** BEGIN INPUT ROWS **

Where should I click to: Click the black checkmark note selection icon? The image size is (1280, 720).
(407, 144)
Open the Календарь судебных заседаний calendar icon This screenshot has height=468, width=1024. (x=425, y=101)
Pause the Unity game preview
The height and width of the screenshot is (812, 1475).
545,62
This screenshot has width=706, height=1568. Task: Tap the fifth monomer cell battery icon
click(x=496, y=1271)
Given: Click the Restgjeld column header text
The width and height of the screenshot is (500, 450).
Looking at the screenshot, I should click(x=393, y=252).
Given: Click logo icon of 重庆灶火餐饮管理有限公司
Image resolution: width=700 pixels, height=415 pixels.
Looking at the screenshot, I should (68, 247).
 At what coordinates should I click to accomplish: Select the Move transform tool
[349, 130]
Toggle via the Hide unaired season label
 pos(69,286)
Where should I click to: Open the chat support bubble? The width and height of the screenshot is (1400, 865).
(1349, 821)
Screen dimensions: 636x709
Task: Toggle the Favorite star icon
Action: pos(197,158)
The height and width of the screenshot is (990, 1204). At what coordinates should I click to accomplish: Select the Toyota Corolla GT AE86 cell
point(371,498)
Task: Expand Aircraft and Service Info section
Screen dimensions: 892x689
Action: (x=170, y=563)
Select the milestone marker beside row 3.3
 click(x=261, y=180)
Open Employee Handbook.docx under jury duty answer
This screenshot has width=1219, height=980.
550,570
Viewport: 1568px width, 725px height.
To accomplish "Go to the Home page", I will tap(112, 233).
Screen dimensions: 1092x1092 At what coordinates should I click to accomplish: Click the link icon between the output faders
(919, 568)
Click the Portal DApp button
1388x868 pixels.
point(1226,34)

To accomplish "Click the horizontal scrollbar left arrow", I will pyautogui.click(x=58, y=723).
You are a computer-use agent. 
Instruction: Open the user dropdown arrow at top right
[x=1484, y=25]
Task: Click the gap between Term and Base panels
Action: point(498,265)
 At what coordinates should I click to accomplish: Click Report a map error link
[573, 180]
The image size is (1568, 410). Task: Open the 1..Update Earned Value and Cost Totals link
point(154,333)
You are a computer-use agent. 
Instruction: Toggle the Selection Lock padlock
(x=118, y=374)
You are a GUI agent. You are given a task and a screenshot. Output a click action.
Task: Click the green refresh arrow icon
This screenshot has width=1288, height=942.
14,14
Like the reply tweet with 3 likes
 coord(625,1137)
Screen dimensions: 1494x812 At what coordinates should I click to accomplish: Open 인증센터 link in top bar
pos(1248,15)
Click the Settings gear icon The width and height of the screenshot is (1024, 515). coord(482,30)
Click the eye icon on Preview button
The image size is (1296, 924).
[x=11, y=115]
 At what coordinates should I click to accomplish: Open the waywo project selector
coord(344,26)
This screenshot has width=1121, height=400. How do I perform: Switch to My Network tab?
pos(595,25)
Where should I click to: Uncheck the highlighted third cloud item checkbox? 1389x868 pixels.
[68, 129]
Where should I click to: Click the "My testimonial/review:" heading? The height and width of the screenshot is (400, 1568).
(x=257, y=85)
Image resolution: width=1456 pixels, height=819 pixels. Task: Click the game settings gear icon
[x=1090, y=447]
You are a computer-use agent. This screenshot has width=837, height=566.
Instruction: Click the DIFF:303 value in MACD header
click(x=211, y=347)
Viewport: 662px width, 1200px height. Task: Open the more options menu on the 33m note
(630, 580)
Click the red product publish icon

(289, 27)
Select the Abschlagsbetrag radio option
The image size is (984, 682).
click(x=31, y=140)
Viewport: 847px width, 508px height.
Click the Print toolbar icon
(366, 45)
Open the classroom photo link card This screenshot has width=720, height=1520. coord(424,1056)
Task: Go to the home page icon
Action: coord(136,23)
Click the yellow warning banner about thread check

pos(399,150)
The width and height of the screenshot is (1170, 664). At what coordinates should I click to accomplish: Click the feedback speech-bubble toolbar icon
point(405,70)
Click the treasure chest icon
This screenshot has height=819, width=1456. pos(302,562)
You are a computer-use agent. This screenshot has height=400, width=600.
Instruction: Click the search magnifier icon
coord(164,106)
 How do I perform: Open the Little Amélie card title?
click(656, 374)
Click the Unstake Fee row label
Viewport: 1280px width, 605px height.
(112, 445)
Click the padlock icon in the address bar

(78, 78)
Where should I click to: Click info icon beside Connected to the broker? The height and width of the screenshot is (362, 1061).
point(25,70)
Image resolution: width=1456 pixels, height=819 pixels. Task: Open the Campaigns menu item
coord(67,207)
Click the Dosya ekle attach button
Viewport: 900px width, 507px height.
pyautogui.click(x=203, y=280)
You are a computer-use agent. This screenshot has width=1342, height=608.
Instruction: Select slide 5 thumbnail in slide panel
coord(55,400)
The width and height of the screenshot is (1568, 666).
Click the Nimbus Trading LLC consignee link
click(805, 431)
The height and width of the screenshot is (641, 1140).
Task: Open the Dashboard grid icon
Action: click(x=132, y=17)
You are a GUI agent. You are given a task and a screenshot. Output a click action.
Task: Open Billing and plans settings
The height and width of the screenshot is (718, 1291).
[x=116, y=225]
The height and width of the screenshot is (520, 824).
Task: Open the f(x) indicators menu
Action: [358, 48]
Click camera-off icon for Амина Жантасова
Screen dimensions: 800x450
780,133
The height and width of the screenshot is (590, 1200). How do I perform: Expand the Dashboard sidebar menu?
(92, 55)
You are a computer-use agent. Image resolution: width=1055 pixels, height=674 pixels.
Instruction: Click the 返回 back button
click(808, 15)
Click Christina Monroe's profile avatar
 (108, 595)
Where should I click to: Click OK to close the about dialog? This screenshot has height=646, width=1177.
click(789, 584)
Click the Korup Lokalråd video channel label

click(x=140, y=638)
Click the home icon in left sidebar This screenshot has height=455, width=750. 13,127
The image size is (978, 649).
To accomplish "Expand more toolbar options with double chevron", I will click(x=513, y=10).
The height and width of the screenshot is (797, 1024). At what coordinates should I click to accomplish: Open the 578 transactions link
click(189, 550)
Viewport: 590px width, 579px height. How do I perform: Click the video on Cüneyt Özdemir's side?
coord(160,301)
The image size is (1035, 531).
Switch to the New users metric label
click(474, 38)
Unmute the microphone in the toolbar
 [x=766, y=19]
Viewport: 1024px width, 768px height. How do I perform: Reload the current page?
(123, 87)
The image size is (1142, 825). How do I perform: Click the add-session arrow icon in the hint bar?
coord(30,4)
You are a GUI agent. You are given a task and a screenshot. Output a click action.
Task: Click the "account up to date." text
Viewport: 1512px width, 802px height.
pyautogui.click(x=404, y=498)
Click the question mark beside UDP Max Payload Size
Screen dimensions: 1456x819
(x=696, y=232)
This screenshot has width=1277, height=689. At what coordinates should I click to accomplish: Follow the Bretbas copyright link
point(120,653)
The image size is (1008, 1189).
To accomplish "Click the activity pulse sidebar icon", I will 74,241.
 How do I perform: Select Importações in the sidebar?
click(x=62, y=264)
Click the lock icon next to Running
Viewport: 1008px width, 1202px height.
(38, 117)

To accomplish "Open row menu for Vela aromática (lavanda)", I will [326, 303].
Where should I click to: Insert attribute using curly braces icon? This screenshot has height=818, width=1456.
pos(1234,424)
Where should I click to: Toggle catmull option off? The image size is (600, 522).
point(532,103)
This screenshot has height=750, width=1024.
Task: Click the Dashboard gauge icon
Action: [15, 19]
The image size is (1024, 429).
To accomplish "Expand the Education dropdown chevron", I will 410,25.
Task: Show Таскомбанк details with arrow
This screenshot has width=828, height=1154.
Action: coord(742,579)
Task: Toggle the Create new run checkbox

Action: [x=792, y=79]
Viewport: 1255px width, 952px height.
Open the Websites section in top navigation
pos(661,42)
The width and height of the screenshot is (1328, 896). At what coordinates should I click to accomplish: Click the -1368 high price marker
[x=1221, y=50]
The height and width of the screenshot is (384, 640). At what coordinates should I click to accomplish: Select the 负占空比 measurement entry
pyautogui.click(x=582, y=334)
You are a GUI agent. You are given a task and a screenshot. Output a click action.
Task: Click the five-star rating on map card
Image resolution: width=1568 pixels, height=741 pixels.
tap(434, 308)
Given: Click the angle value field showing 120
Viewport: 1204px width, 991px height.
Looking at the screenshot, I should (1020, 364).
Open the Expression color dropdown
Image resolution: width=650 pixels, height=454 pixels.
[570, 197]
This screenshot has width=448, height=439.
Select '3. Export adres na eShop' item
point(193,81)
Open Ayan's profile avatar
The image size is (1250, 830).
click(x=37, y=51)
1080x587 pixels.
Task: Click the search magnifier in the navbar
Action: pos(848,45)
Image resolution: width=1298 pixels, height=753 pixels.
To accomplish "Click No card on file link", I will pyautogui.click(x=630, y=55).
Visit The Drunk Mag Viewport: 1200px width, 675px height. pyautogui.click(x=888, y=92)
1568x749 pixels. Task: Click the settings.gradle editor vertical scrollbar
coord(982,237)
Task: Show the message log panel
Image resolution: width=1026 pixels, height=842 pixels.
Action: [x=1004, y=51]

** END INPUT ROWS **

Pull out each line of the listing that contains the string "between".

EXERCISE ANSWER:
Screen dimensions: 1092x1092 At what coordinates should I click to accomplish: Click the link icon between the output faders
Task: Click the gap between Term and Base panels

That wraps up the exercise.